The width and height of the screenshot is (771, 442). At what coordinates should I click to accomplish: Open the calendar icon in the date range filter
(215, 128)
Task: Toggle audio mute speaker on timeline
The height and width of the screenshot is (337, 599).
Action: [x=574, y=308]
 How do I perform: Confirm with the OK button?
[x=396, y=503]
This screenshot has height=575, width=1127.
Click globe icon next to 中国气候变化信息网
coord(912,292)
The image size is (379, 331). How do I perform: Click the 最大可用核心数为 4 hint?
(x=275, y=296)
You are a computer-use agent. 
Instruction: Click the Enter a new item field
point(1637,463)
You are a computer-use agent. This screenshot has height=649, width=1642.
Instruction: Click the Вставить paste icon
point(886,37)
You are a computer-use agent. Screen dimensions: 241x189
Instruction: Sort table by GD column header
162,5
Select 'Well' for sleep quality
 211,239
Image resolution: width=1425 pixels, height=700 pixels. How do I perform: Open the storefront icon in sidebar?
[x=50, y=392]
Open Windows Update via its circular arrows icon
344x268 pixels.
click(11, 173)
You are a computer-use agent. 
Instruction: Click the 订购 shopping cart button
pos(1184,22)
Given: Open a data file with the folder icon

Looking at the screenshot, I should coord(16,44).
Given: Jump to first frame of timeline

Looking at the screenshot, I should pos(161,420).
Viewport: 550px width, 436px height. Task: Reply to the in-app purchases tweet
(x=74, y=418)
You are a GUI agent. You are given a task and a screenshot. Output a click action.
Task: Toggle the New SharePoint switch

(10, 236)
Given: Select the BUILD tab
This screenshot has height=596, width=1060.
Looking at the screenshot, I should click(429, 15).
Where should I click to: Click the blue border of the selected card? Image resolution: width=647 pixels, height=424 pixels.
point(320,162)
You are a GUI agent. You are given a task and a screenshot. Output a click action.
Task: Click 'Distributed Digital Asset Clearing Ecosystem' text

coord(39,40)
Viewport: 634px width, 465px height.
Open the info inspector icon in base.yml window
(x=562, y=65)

Exercise aim: Your response must contain the complete listing, copied without deviation.

Answer section:
The width and height of the screenshot is (771, 442). At what coordinates should I click to accomplish: Open the calendar icon in the date range filter
(215, 128)
Task: Toggle audio mute speaker on timeline
The height and width of the screenshot is (337, 599).
Action: [x=574, y=308]
 How do I perform: Confirm with the OK button?
[x=396, y=503]
This screenshot has height=575, width=1127.
Click globe icon next to 中国气候变化信息网
coord(912,292)
The image size is (379, 331). How do I perform: Click the 最大可用核心数为 4 hint?
(x=275, y=296)
You are a computer-use agent. 
Instruction: Click the Enter a new item field
point(1637,463)
You are a computer-use agent. This screenshot has height=649, width=1642.
Instruction: Click the Вставить paste icon
point(886,37)
You are a computer-use agent. Screen dimensions: 241x189
Instruction: Sort table by GD column header
162,5
Select 'Well' for sleep quality
 211,239
Image resolution: width=1425 pixels, height=700 pixels. How do I perform: Open the storefront icon in sidebar?
[x=50, y=392]
Open Windows Update via its circular arrows icon
344x268 pixels.
click(11, 173)
You are a computer-use agent. 
Instruction: Click the 订购 shopping cart button
pos(1184,22)
Given: Open a data file with the folder icon

Looking at the screenshot, I should coord(16,44).
Given: Jump to first frame of timeline

Looking at the screenshot, I should pos(161,420).
Viewport: 550px width, 436px height. Task: Reply to the in-app purchases tweet
(x=74, y=418)
You are a GUI agent. You are given a task and a screenshot. Output a click action.
Task: Toggle the New SharePoint switch

(10, 236)
Given: Select the BUILD tab
This screenshot has height=596, width=1060.
Looking at the screenshot, I should click(429, 15).
Where should I click to: Click the blue border of the selected card? Image resolution: width=647 pixels, height=424 pixels.
point(320,162)
You are a GUI agent. You are given a task and a screenshot. Output a click action.
Task: Click 'Distributed Digital Asset Clearing Ecosystem' text

coord(39,40)
Viewport: 634px width, 465px height.
Open the info inspector icon in base.yml window
(x=562, y=65)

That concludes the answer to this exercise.